**Complete the following:**
• a. Please list the usernames of everyone who posted in the forum thread on webcam video in Adium.
• b. In the forum thread on webcam video in Adium, shorten the paragraph that begins "Here is a new pluggin for Adium" and keep its main facts.

**Extract to read:**
-- Begin --

# web cam on Adium=video with MSN



## Anarco

Hello everybody,

Here is a new pluggin for Adium: MeBeam Integration. With this pluggin it's possible to initiate audio-video with everybody on instant messagerie (MSN, AIM, Yahoo...) So right now it's possible to video Chat with MSN from Adium  

Adium - Xtras - View Xtra: MeBeam Integration


----------



## lamesignup

*Fail <-*

Hello everybody,

MeBeam is rubbish and you'll find out why. Anarco should spend his time finding an *integrated* webcam solution to Adium, not webbased. It's having a laugh with Adium users.

Bye


----------



## Manatus

Well maybe things have improved in the intervening 2+ years since that was posted...


----------



## MacStation

I've found that this plugin hasn't helped much, TokBox or iChat are the best solutions at the moment.


----------



## chas_m

I don't know anything about TokBox, but iChat is the best visual webchatting app I've seen, while Skype is the most reliable.


----------



## jaysully

TokBox is what Meebo.com uses. I prefer meebo, the it saves the chat on the server, so you don't have messages on this computer of that computer. TokBox works well for "guests" and across all chat programs.


----------

-- End --

**Data segment:**
-- Begin --

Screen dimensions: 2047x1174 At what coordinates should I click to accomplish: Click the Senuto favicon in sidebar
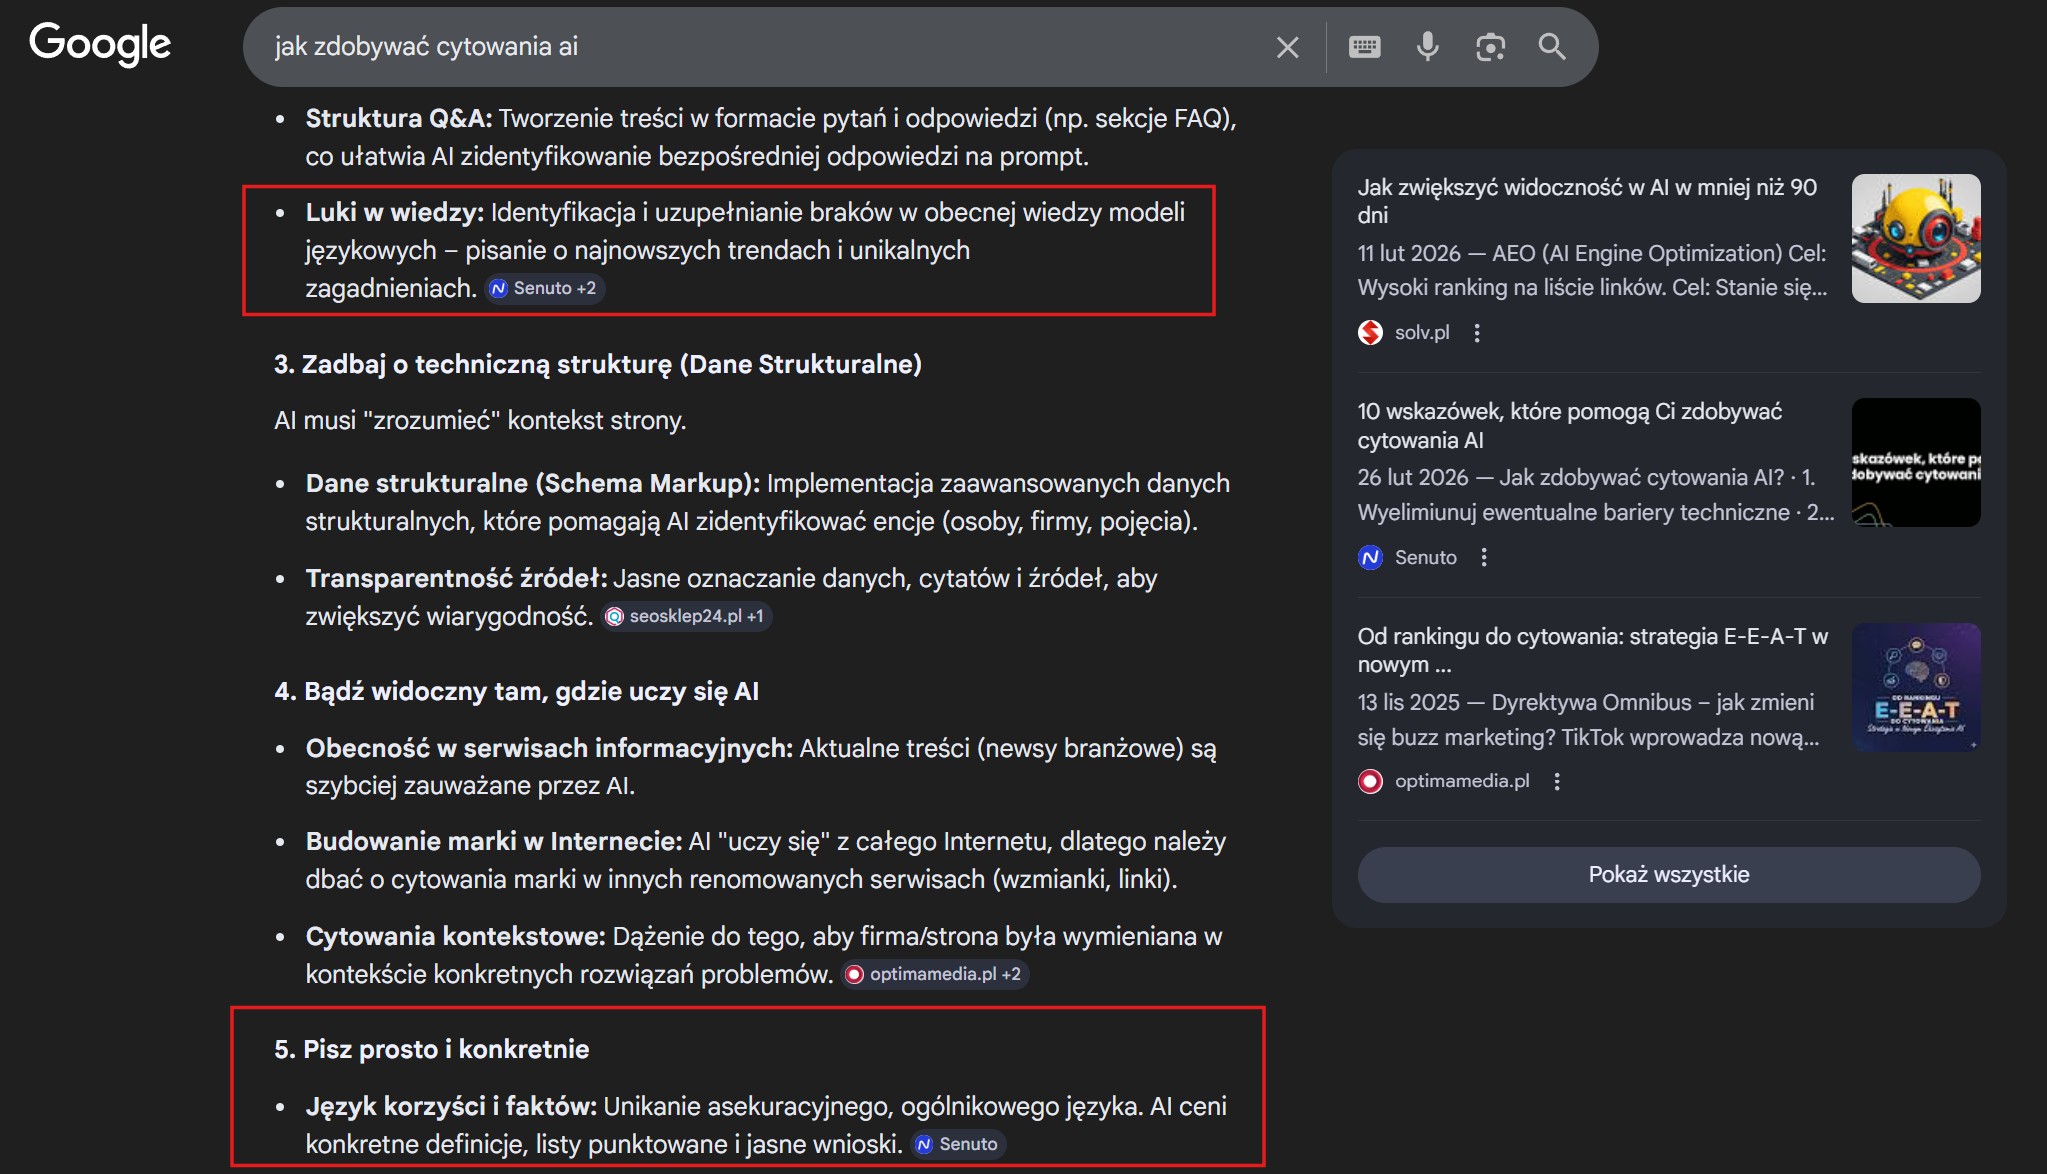click(x=1369, y=557)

-- End --

**Answers to the tasks:**
• a.
Anarco
lamesignup
Manatus
MacStation
chas_m
jaysully

• b. MeBeam Integration is a new Adium plugin. It lets users start audio-video sessions with contacts on any instant messaging service, such as MSN, AIM, or Yahoo, so video chat with MSN is now possible from Adium.